I’ve found this to be a curious issue with all text generation API’s - davinci, 3.5 turbo, GPT-4, etc. The issue is this:
When the API’s are “born” (AKA fresh API key or trained model), and the temperature is set to say, 1, then they all start out by answering similar prompts with pretty original and unique responses each time. However, the more often I use the API’s, the less original their responses become. It’s almost like API’s seem to “remember” how they answered a similar prompt, and follow suit when asked the prompt again. It’s like they’re substituting actually coming up with unique responses for the memory of how they answered previous responses (no “assistant” functions are being used to cause this to happen by the way, this happens with my custom trained gpt-3 davinci model as well).
I’ll give you an example:
Whether it be a custom trained davinci model or a 3.5 or gpt-4 model, let’s say in the prompt I ask it to tell me a joke and run the prompt 10 separate times, one after another. The API will then tell me 10 jokes, all unique except for, let’s say, two.
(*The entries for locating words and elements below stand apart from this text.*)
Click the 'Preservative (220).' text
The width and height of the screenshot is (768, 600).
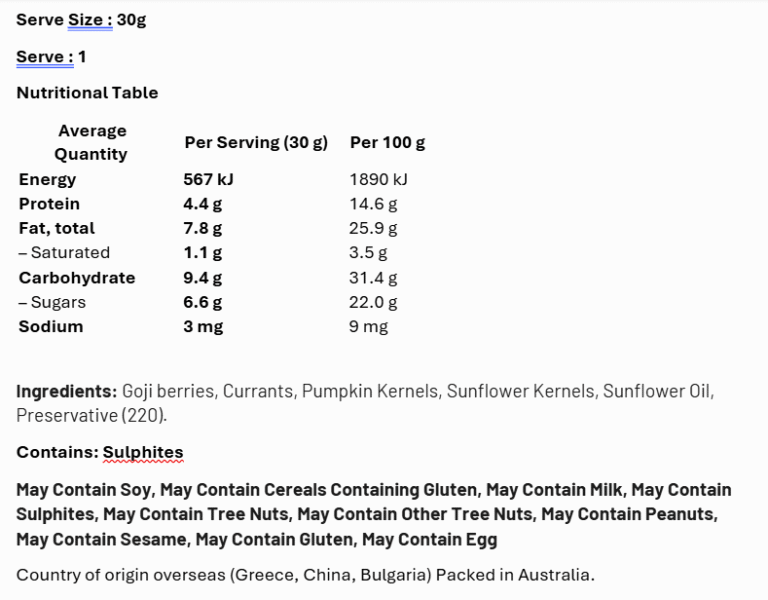(x=92, y=414)
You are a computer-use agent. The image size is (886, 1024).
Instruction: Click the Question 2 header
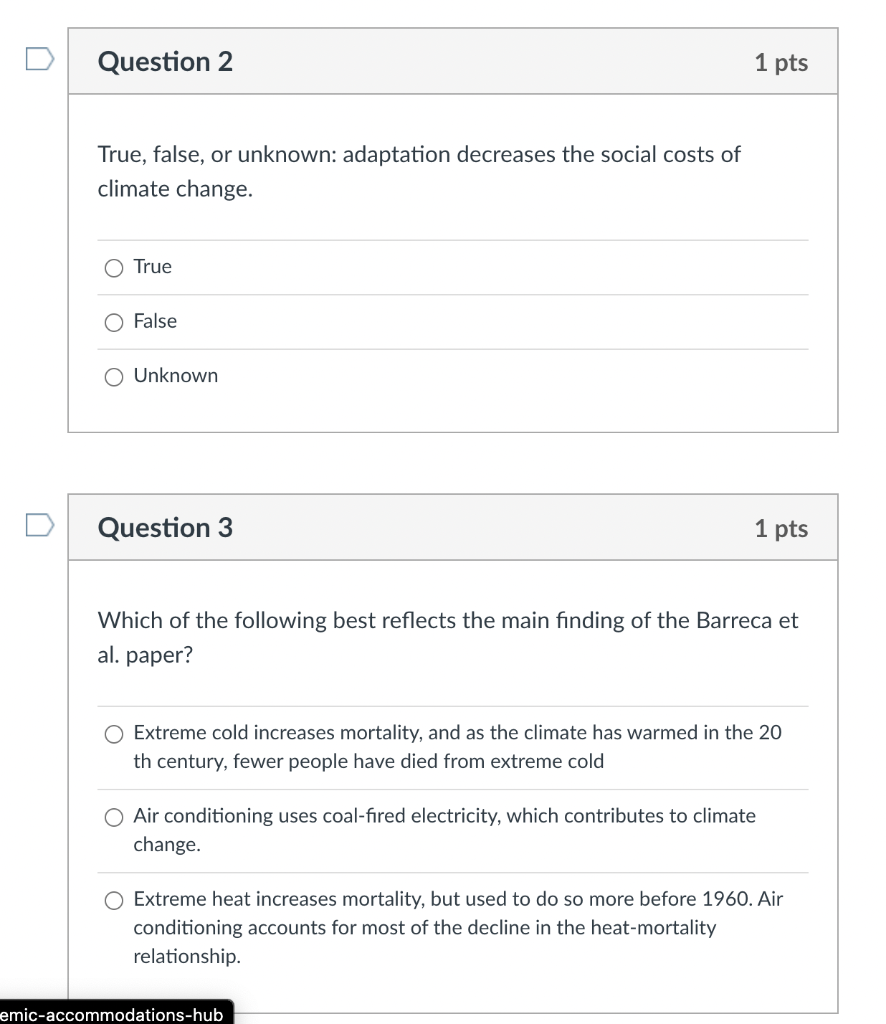165,61
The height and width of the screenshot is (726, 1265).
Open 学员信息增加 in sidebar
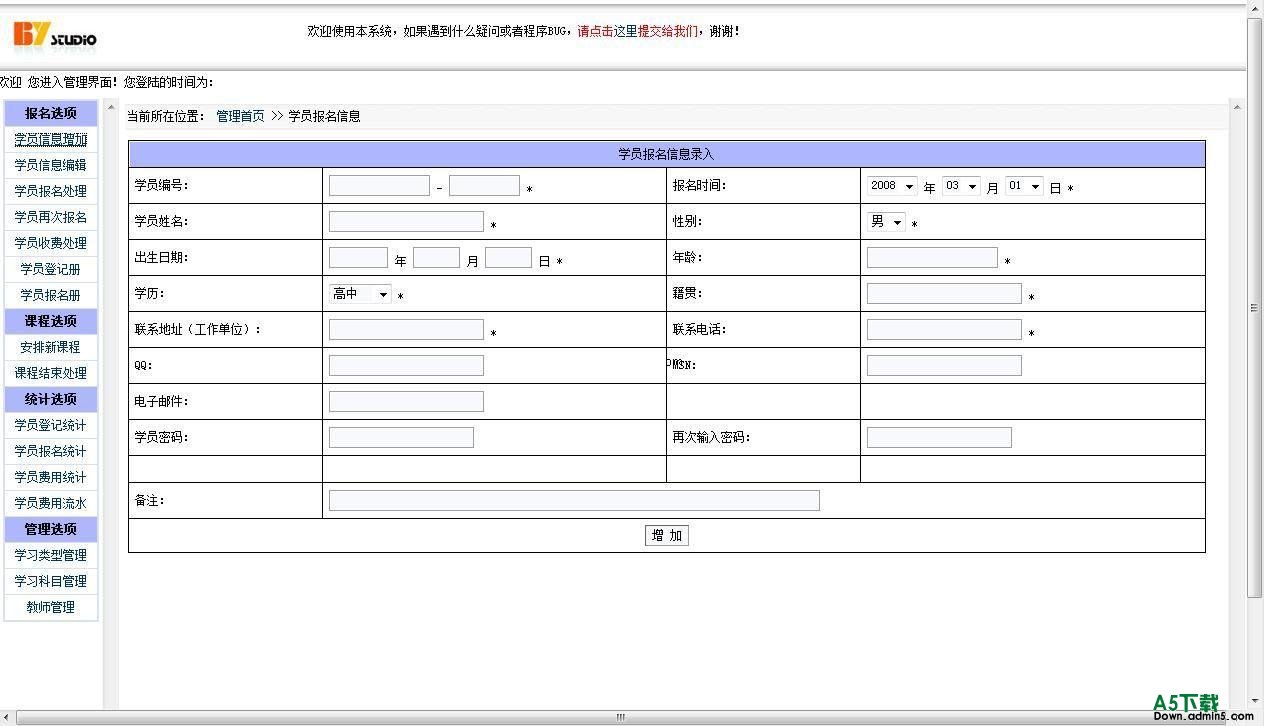click(x=51, y=139)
For the sake of this example, let’s say the two similar responses are both jokes about superheros. I’ll then ask the API to tell me 10 more jokes, and this time 3 are about superheros. Then I’ll run the experiment again and 4 out of the 10 jokes are about superheros. Then again again I’ll run the experiment, and before you know it, all 10 jokes are about superheros. I’ll then switch the prompt around to say “tell me something funny story” instead of “tell me a joke” and guess what the funny story is about? superheros!
My only guess is that OpenAI saves on processing power by having the API’s “remember” responses it gave in the past and choose the most likely response given the similar prompt. However, this cascading effect completely ruins the uniqueness of responses overtime, even when the temperature setting is set quite high.
Has anyone else had trouble with this??